-- PROVIDED ENTRIES follows --

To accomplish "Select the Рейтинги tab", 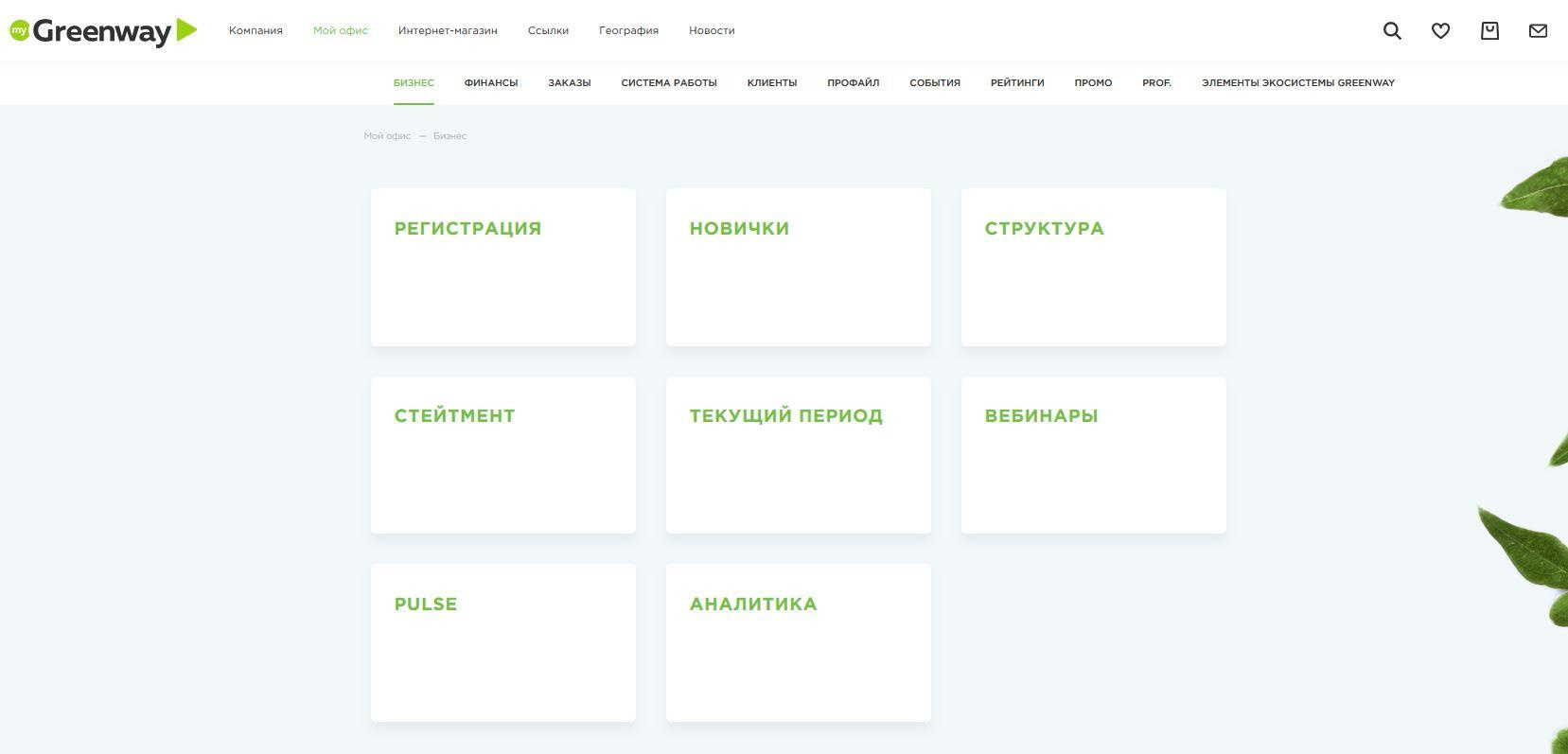I will tap(1017, 82).
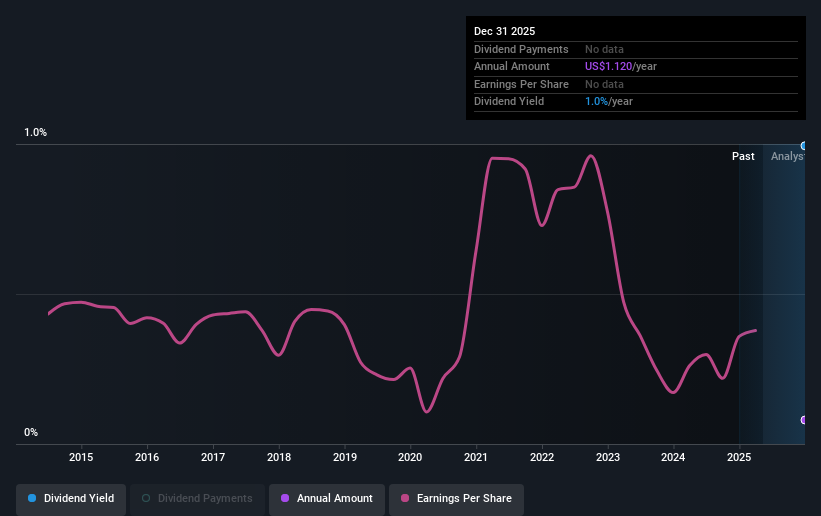
Task: Click the blue Dividend Yield legend dot
Action: click(32, 498)
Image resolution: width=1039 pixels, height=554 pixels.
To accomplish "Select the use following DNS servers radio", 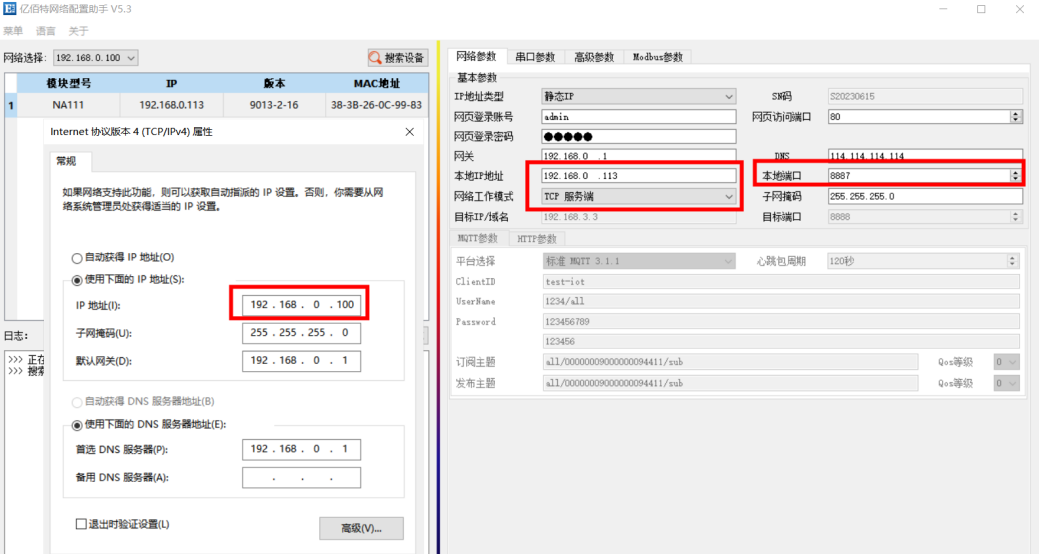I will click(x=76, y=424).
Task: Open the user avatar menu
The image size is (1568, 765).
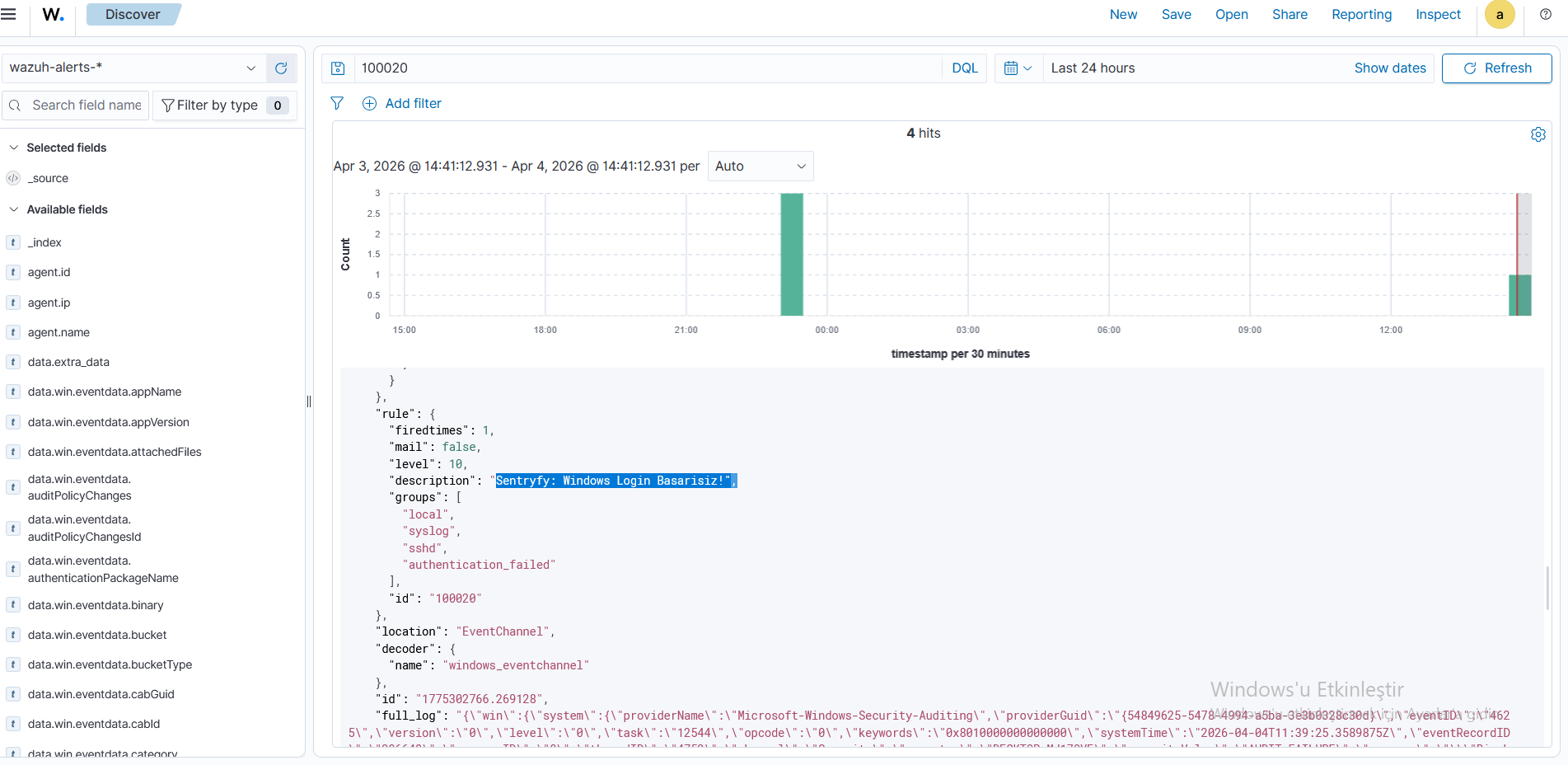Action: click(x=1500, y=15)
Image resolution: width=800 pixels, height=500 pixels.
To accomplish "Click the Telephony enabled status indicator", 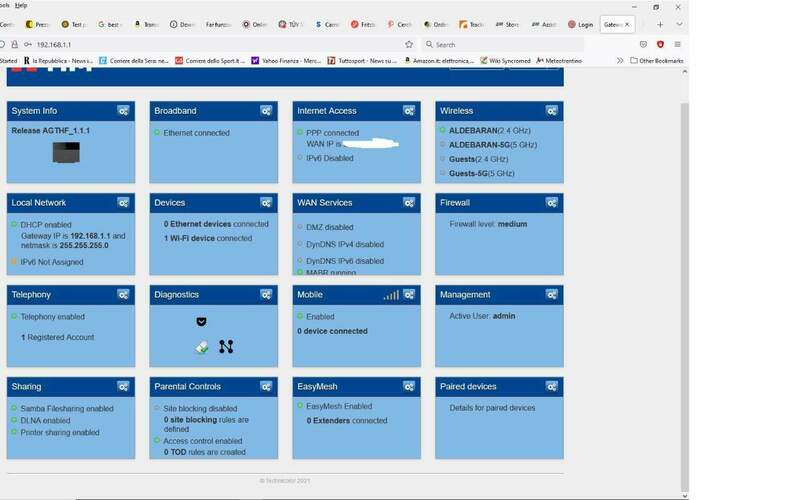I will [14, 317].
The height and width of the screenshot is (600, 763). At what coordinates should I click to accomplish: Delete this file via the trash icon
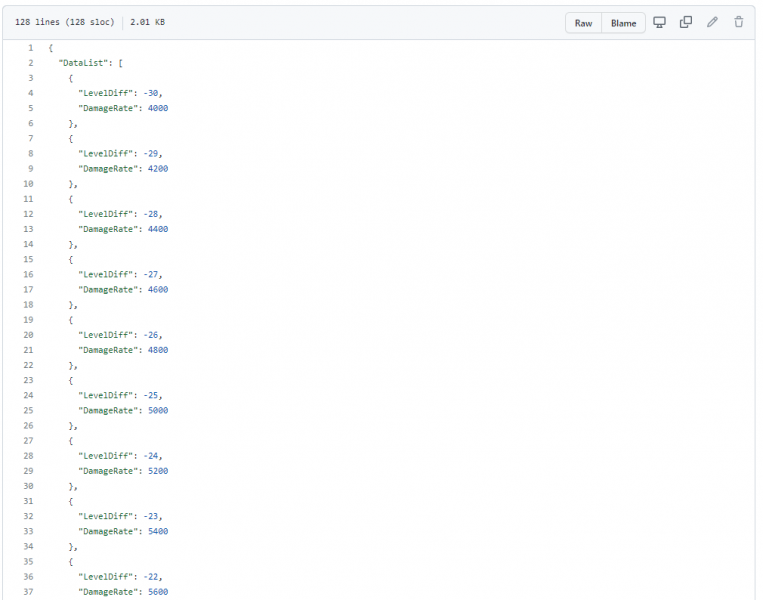739,22
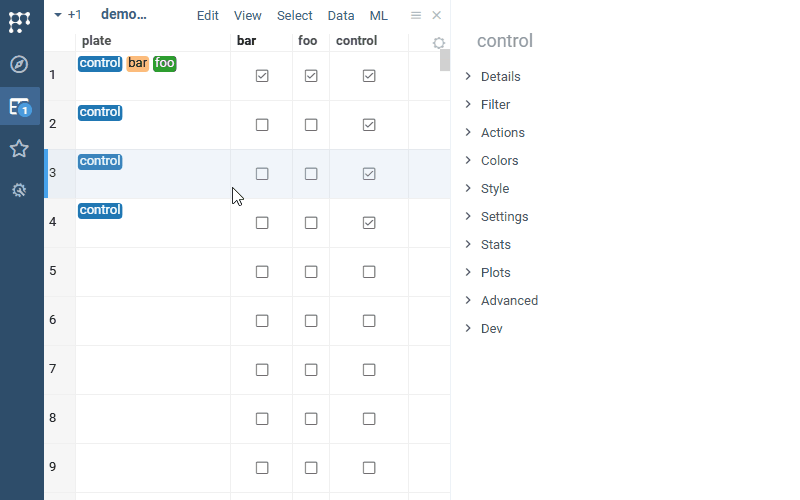This screenshot has width=800, height=500.
Task: Expand the Stats section
Action: tap(495, 245)
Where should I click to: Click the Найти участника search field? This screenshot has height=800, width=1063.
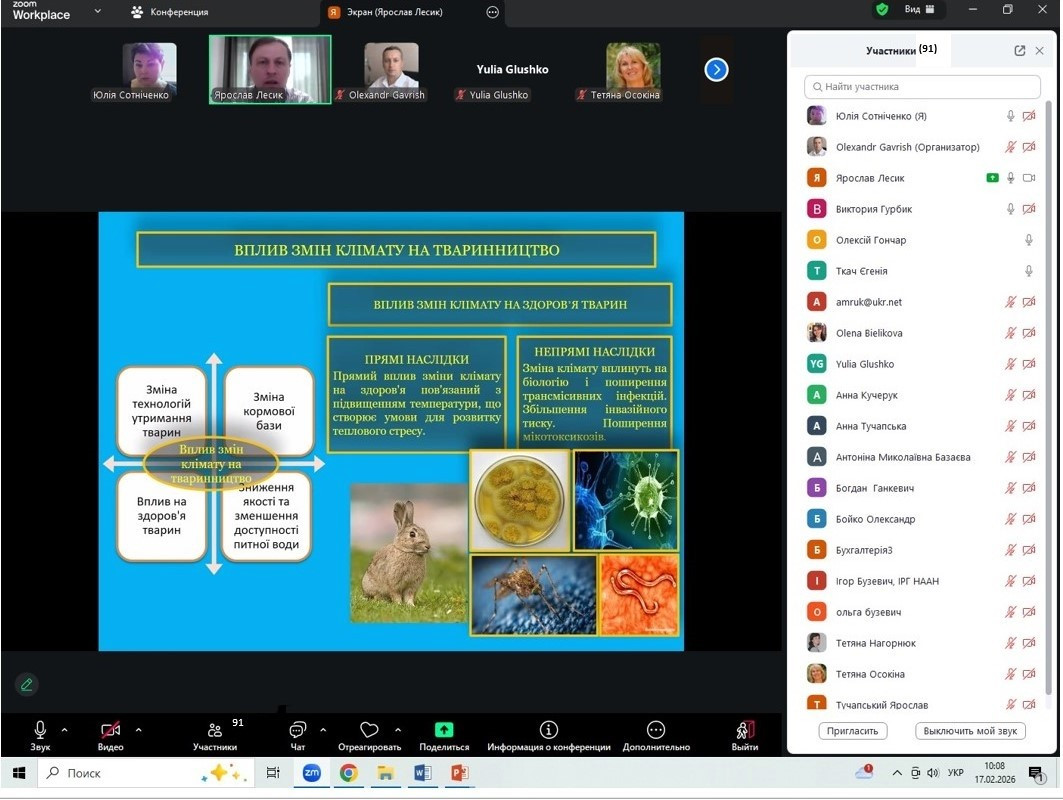tap(922, 87)
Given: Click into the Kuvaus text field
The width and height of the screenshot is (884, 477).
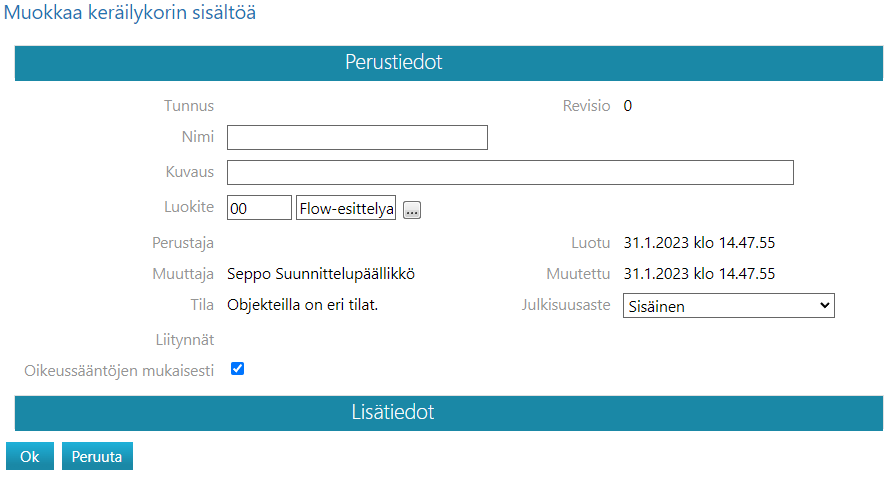Looking at the screenshot, I should point(510,173).
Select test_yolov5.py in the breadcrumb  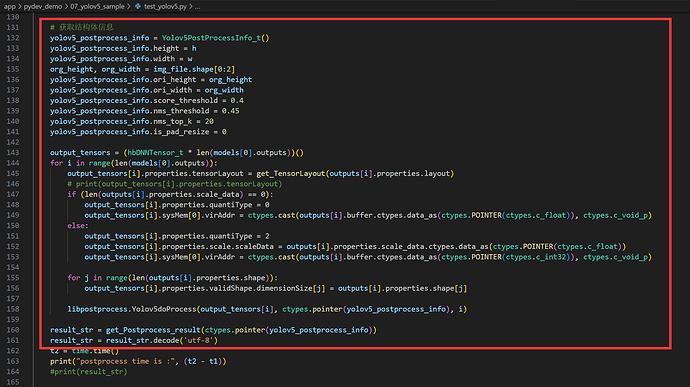(165, 6)
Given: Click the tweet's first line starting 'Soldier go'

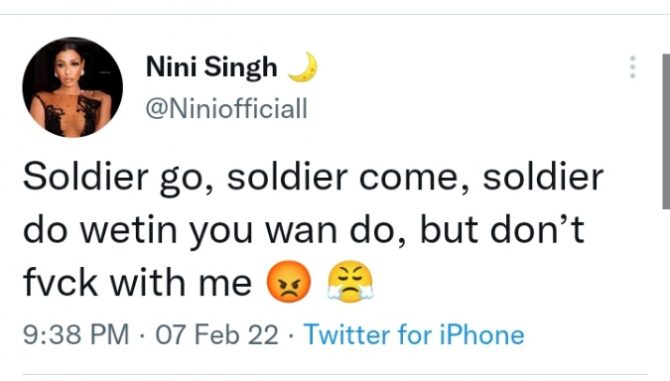Looking at the screenshot, I should [x=313, y=177].
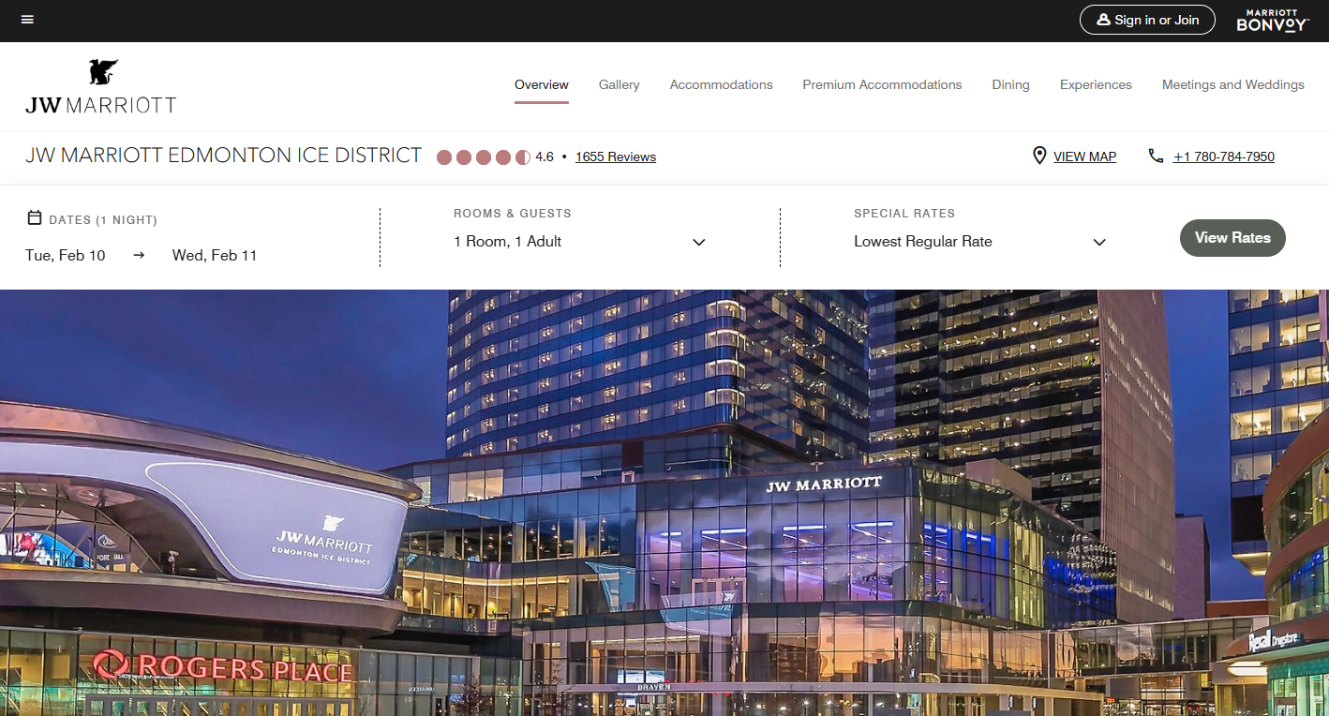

-- PROVIDED ENTRIES concluded --

» **ASSIGNMENT**:
Please reproduce, word for word, only the lines from the line that holds "Given: Click the" through the final line of the entries above, omitting any pictures.

» **RESPONSE BELOW**:
Given: Click the tweet's first line starting 'Soldier go'

Looking at the screenshot, I should [x=313, y=177].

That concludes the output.